▸ **Problem to work on**: Count only the lines of the records that hold "Maya", then give the number without any other words.
---------------
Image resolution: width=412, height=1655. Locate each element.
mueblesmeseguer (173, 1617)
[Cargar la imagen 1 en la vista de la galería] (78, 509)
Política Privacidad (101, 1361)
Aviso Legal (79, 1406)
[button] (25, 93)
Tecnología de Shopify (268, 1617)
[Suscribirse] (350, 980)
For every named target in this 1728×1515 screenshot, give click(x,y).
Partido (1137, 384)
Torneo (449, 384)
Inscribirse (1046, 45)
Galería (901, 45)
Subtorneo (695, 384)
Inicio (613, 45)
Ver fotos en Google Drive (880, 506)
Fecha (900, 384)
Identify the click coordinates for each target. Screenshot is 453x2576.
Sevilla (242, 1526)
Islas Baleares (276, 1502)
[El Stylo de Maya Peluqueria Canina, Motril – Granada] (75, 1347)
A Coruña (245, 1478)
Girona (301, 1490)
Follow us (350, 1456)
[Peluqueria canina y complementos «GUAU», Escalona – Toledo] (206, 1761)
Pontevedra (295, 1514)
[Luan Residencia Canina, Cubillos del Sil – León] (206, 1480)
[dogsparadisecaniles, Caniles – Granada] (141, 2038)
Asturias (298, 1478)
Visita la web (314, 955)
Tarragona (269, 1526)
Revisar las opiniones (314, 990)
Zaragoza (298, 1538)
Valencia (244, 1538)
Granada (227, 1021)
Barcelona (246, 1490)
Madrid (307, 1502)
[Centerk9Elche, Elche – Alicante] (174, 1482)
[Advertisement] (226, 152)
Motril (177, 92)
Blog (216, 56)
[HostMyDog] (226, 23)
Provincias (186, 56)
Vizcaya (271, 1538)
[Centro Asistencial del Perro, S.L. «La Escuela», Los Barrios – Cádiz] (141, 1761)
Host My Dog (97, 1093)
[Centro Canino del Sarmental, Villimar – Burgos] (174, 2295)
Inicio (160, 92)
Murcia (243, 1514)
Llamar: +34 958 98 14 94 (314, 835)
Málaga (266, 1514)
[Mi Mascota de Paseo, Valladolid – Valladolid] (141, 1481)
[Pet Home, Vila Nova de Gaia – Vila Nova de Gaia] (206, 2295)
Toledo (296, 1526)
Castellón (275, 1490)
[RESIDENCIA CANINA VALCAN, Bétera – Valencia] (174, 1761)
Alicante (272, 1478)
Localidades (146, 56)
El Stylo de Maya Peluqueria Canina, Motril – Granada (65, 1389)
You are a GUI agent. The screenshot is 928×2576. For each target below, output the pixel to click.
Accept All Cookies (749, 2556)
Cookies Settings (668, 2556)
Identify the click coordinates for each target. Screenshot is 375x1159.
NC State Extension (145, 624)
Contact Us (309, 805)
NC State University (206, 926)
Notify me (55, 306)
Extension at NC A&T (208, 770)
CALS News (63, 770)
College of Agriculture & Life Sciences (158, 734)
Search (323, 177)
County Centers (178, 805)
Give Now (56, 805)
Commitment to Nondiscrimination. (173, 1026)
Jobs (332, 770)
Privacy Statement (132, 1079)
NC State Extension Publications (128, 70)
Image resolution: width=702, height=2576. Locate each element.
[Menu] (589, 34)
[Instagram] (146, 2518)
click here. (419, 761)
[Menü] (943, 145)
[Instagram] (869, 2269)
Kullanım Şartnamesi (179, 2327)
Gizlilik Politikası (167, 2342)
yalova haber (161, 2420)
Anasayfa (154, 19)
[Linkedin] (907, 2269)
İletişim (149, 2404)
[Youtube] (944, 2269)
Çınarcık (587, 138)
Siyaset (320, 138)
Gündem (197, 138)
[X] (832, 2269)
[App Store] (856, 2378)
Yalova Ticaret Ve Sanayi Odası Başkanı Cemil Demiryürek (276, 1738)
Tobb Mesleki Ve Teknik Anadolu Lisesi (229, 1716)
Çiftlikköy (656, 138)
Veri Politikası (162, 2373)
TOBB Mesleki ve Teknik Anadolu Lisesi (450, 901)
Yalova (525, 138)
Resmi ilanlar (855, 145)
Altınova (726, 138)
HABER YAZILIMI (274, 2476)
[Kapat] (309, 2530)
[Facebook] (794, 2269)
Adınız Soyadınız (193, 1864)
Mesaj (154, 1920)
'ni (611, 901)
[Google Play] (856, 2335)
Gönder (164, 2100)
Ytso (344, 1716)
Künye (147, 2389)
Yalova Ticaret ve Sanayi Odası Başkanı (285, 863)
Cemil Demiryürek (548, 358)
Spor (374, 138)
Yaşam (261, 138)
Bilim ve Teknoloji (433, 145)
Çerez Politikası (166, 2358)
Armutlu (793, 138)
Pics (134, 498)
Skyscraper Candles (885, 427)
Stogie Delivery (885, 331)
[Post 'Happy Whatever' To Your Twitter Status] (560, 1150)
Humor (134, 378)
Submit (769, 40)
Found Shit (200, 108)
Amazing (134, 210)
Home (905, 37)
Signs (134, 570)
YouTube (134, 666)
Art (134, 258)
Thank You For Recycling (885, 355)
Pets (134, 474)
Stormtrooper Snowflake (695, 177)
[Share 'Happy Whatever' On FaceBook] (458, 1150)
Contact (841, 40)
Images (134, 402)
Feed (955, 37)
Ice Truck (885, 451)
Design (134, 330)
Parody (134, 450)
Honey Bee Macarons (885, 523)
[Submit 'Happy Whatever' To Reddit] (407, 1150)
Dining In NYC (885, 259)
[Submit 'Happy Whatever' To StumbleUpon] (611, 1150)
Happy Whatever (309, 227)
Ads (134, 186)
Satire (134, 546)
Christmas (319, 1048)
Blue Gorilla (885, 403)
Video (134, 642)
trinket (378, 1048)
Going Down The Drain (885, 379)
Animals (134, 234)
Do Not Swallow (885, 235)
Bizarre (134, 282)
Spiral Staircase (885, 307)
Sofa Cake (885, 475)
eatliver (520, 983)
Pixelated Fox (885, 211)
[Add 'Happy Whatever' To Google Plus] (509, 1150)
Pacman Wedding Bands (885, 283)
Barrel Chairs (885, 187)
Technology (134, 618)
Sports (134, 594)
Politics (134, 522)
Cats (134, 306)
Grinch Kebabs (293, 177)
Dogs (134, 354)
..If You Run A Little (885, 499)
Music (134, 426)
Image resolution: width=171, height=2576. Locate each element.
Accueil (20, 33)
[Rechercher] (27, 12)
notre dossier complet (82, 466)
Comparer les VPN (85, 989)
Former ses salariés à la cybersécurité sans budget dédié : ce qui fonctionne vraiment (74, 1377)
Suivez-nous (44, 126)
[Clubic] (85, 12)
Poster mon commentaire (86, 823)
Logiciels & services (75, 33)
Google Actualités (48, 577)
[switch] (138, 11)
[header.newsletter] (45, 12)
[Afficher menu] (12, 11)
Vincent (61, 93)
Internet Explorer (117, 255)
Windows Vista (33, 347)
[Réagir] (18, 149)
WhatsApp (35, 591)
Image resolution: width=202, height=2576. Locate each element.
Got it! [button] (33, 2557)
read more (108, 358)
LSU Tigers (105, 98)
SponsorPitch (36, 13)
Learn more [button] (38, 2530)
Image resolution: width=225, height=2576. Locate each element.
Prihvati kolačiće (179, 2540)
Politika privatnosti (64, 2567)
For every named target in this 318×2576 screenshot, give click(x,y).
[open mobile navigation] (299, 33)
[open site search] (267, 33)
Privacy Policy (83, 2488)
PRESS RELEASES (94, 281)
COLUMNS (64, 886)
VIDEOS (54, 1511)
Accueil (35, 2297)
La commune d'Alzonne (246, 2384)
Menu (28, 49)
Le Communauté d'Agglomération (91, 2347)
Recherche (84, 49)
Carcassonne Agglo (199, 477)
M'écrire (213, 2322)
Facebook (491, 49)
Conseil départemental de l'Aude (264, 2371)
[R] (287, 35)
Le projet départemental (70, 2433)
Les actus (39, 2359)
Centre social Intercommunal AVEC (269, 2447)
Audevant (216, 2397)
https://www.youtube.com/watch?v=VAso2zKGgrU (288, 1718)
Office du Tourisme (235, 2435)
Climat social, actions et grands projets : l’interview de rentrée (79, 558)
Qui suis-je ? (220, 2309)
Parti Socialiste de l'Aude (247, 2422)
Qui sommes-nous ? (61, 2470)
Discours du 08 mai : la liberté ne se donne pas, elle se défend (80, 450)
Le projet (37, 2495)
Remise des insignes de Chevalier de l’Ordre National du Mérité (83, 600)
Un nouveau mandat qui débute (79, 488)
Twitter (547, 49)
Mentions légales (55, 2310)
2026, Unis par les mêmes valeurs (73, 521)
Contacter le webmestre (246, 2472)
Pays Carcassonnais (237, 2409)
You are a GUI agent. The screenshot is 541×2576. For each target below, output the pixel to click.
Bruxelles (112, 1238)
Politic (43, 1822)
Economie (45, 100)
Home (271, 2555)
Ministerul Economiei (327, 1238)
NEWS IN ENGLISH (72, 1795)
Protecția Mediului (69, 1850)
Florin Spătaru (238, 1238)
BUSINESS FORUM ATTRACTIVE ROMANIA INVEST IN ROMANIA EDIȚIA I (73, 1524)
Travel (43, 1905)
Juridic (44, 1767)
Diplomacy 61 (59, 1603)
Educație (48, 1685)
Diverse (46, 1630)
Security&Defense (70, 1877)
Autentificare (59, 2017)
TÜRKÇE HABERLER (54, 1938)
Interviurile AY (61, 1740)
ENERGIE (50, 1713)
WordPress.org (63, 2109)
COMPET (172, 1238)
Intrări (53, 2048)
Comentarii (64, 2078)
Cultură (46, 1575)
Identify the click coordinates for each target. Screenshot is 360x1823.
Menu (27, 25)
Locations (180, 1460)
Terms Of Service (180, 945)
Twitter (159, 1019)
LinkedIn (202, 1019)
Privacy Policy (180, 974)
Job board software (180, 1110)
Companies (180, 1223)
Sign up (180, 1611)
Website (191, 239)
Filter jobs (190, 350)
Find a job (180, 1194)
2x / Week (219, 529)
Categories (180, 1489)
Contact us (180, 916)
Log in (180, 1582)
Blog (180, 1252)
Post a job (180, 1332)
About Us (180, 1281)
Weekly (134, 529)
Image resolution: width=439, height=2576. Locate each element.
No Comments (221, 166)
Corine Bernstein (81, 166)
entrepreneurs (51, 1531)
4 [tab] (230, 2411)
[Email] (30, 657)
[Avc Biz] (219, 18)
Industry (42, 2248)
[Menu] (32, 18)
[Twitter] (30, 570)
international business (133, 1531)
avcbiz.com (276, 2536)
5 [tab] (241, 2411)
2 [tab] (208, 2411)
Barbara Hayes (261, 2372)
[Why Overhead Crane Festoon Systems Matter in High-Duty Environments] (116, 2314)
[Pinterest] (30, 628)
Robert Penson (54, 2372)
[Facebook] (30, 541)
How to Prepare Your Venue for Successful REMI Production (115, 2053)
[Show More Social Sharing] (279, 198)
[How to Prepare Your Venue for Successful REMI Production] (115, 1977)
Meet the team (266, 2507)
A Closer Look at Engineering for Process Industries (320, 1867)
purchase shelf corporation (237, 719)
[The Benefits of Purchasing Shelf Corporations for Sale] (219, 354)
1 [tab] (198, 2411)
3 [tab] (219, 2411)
---------------
▸ **Written answer**: 2